_Task instructions:_
Return the lines of the records below verbatim, starting at the line containing "The image size is (882, 496)." and ending with the line containing "Looking at the screenshot, I should click(439, 100).", both included.

(Source data)

■ ■ ■ ■

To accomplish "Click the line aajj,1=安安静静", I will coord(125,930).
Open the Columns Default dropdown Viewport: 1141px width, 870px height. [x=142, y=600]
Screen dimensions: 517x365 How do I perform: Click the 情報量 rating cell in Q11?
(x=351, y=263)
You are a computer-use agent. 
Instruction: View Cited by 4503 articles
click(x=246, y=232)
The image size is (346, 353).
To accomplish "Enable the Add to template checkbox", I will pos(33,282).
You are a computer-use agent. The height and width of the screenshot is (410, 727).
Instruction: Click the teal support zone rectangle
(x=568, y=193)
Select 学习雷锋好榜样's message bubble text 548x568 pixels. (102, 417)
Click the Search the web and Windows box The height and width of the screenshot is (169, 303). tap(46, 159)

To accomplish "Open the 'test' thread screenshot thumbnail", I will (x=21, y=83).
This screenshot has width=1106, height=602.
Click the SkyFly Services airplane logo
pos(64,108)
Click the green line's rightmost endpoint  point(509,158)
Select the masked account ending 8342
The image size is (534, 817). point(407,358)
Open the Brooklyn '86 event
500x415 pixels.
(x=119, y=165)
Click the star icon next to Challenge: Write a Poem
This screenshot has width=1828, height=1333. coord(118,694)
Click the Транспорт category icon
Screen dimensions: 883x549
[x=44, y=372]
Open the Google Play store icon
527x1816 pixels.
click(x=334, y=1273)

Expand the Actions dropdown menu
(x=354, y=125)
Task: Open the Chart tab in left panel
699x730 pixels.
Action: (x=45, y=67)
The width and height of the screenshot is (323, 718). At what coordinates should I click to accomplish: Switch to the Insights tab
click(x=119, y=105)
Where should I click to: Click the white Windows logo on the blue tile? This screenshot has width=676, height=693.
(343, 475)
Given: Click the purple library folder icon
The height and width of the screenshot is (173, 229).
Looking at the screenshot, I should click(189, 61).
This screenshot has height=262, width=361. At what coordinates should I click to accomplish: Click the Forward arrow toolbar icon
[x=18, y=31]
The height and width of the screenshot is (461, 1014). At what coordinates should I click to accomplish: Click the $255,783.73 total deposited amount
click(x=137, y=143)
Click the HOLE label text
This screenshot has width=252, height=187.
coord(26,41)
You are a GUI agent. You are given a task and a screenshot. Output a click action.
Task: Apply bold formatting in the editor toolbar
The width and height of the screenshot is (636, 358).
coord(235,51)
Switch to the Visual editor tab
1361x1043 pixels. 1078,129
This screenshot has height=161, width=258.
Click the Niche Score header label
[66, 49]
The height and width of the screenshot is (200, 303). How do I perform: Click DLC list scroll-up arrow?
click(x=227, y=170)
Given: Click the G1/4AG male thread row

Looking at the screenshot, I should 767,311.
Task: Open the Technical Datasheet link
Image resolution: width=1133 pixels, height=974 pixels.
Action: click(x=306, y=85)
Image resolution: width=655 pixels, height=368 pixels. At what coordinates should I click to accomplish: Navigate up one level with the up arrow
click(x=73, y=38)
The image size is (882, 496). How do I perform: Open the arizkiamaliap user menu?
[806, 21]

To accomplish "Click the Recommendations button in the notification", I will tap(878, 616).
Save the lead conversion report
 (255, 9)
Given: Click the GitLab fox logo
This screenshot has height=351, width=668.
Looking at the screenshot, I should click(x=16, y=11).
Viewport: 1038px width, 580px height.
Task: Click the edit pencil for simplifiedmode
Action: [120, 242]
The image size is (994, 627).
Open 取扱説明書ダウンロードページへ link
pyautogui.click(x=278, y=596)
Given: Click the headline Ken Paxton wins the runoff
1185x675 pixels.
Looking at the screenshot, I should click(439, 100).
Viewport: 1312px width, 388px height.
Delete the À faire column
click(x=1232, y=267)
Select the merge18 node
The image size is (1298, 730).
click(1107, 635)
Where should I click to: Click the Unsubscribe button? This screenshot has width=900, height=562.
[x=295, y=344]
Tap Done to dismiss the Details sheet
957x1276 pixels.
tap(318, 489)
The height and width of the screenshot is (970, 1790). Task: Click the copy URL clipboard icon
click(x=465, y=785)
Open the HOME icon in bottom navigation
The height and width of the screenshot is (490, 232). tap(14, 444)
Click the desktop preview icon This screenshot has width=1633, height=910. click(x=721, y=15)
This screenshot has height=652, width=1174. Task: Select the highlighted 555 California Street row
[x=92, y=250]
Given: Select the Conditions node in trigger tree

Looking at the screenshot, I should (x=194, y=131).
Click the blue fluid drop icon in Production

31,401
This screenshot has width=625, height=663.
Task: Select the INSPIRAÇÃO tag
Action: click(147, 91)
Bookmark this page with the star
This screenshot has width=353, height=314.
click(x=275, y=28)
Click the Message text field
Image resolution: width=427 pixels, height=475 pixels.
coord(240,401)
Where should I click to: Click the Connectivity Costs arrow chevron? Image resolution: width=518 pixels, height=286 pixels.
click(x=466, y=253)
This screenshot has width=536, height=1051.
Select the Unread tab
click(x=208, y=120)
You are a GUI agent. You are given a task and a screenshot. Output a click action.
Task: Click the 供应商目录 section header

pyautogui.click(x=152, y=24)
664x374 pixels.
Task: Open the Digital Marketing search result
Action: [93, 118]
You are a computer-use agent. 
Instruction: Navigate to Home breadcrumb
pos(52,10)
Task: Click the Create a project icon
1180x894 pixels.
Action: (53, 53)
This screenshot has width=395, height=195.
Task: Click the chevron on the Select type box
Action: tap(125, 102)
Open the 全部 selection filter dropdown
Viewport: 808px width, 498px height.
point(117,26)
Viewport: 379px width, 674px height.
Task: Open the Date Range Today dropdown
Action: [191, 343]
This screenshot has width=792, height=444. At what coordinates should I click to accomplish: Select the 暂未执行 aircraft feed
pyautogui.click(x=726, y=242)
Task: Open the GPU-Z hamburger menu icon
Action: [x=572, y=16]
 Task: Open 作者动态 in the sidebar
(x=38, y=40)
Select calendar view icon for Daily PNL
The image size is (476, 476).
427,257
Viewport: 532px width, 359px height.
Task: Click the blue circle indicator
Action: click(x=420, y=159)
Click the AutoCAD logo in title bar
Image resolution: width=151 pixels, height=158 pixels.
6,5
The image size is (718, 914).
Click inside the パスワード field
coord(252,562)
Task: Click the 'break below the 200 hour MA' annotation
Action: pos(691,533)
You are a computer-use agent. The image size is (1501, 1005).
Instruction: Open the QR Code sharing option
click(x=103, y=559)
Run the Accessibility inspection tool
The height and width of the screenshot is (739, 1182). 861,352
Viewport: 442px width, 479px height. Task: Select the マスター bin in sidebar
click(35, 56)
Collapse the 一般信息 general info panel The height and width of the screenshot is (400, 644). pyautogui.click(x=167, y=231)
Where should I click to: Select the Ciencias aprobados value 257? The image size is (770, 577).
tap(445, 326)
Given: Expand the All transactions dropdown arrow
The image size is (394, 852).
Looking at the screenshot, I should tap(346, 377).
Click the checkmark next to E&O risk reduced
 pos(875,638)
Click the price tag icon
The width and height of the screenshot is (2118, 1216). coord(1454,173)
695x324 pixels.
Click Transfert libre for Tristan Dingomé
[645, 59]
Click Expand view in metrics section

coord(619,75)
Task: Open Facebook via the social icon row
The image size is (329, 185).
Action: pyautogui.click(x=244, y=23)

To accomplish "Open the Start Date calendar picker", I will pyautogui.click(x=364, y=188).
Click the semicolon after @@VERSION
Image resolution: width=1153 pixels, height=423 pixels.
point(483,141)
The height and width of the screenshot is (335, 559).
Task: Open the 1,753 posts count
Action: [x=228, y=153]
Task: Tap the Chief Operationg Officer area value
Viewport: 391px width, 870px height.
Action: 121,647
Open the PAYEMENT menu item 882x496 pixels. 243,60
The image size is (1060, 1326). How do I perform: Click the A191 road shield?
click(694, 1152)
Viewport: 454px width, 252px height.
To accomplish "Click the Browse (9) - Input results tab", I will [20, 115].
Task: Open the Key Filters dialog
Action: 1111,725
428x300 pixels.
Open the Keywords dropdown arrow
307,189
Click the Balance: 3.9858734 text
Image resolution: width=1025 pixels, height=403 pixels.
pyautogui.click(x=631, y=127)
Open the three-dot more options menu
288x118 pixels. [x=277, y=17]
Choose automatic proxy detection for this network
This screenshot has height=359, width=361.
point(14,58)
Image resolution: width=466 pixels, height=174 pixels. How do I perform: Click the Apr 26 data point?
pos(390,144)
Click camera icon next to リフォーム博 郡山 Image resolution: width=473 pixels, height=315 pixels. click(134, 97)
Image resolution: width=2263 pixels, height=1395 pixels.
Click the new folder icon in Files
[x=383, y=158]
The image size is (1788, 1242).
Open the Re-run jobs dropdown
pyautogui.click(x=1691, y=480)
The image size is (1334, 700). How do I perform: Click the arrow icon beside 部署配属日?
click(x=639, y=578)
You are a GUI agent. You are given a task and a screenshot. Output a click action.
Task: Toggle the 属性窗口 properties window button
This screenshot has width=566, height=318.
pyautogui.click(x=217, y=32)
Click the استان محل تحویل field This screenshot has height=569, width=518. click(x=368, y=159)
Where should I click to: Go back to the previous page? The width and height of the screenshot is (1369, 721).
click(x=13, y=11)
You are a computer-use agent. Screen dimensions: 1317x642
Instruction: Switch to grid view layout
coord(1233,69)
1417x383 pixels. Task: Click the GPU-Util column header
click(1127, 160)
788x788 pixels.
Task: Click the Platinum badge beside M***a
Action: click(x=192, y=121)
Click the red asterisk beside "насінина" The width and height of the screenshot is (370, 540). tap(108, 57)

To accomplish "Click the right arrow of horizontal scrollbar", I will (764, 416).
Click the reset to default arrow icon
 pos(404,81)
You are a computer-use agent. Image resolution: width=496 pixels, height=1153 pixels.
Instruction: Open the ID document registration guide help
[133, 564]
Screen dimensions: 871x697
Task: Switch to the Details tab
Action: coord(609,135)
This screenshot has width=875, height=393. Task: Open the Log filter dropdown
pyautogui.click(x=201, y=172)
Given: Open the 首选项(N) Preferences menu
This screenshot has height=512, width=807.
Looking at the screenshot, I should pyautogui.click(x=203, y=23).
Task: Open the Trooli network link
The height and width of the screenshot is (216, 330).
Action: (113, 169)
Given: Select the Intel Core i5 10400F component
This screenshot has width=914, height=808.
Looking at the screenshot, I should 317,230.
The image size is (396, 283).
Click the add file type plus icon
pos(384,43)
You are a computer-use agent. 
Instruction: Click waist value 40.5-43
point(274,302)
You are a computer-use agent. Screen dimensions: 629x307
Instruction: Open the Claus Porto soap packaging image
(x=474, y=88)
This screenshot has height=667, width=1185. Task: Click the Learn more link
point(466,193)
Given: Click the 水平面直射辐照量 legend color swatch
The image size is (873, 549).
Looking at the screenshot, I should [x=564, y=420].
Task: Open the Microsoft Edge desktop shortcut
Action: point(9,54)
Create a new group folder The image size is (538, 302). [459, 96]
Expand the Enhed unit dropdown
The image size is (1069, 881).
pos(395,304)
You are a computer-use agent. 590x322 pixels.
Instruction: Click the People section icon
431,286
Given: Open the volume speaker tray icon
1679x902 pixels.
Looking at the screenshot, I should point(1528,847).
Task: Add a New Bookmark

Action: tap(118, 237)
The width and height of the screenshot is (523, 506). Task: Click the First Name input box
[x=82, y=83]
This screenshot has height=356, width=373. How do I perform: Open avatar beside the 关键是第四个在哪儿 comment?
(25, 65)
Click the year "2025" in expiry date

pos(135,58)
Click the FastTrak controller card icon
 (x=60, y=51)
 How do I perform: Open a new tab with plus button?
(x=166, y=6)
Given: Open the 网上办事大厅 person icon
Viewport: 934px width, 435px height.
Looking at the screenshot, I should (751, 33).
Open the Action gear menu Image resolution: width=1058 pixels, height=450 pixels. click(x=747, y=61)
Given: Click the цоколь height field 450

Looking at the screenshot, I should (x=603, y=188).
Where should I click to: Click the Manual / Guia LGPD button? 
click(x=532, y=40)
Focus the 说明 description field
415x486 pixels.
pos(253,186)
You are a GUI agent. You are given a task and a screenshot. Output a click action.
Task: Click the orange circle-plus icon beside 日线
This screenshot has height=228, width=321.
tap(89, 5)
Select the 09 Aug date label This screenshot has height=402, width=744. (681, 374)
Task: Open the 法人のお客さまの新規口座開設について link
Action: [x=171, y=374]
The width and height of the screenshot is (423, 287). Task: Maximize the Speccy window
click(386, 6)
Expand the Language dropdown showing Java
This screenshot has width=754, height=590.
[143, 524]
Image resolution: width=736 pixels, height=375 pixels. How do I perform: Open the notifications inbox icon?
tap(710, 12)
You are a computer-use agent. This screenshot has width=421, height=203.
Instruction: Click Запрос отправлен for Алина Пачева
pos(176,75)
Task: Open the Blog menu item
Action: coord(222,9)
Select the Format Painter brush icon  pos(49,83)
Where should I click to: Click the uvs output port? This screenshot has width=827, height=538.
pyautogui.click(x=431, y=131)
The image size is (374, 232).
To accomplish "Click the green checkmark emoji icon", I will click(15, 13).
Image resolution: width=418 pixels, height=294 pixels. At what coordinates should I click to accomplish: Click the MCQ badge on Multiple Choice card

■ ■ ■ ■

_Expected answer:_
The image size is (882, 496). How do I perform: Open the arizkiamaliap user menu?
[806, 21]

To accomplish "Click the Recommendations button in the notification", I will tap(878, 616).
Save the lead conversion report
 (255, 9)
Given: Click the GitLab fox logo
This screenshot has height=351, width=668.
Looking at the screenshot, I should click(x=16, y=11).
Viewport: 1038px width, 580px height.
Task: Click the edit pencil for simplifiedmode
Action: [120, 242]
The image size is (994, 627).
Open 取扱説明書ダウンロードページへ link
pyautogui.click(x=278, y=596)
Given: Click the headline Ken Paxton wins the runoff
1185x675 pixels.
Looking at the screenshot, I should click(439, 100).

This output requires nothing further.